▶ **Exercise description**
Keep the pictures out of your copy. Transcribe the records below exactly.

▶ **Records supplied**
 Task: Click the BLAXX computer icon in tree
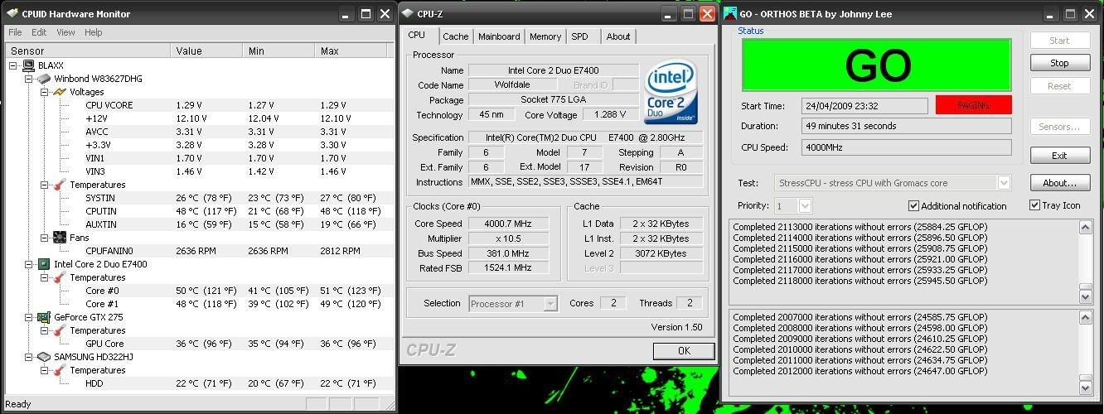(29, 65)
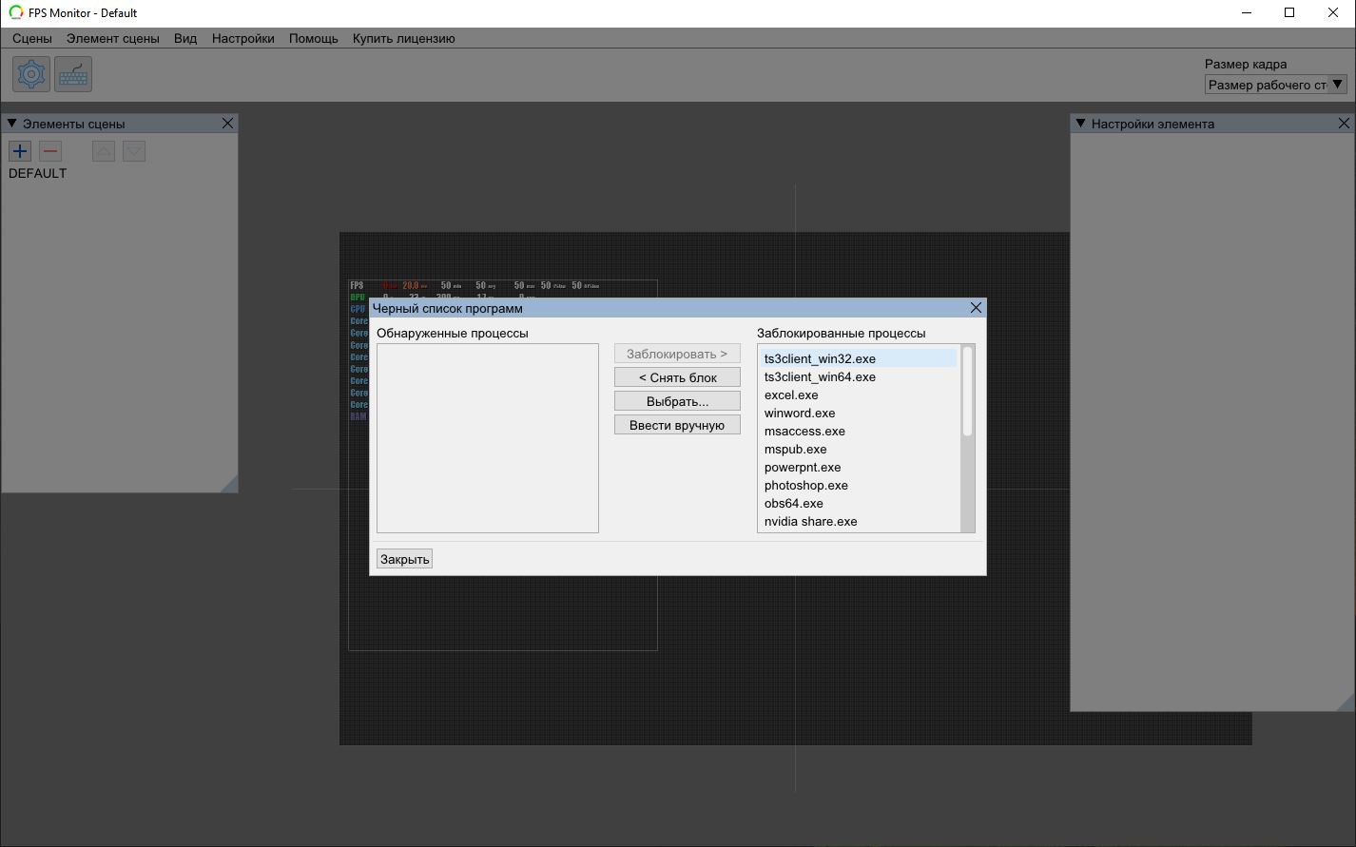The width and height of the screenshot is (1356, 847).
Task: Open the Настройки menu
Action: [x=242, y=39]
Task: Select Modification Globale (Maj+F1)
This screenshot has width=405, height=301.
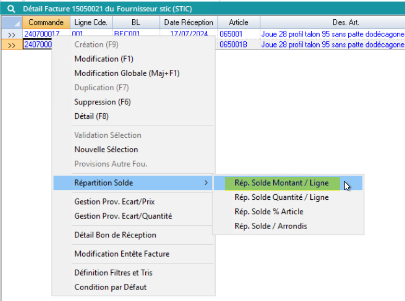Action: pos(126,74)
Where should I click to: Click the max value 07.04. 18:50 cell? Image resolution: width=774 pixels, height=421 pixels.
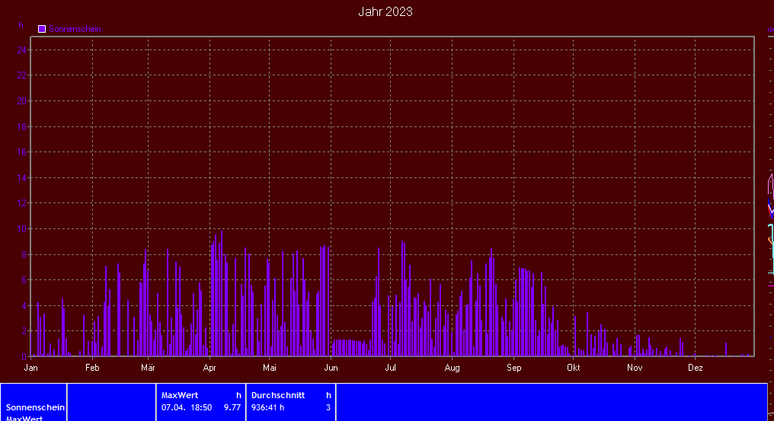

▶ **Result**
 Task: Click the BLAXX computer icon in tree
(29, 65)
The width and height of the screenshot is (1356, 847).
Task: Open the Настройки menu
Action: [x=242, y=39]
Task: Select Modification Globale (Maj+F1)
This screenshot has width=405, height=301.
Action: pos(126,74)
Where should I click to: Click the max value 07.04. 18:50 cell? Image resolution: width=774 pixels, height=421 pixels.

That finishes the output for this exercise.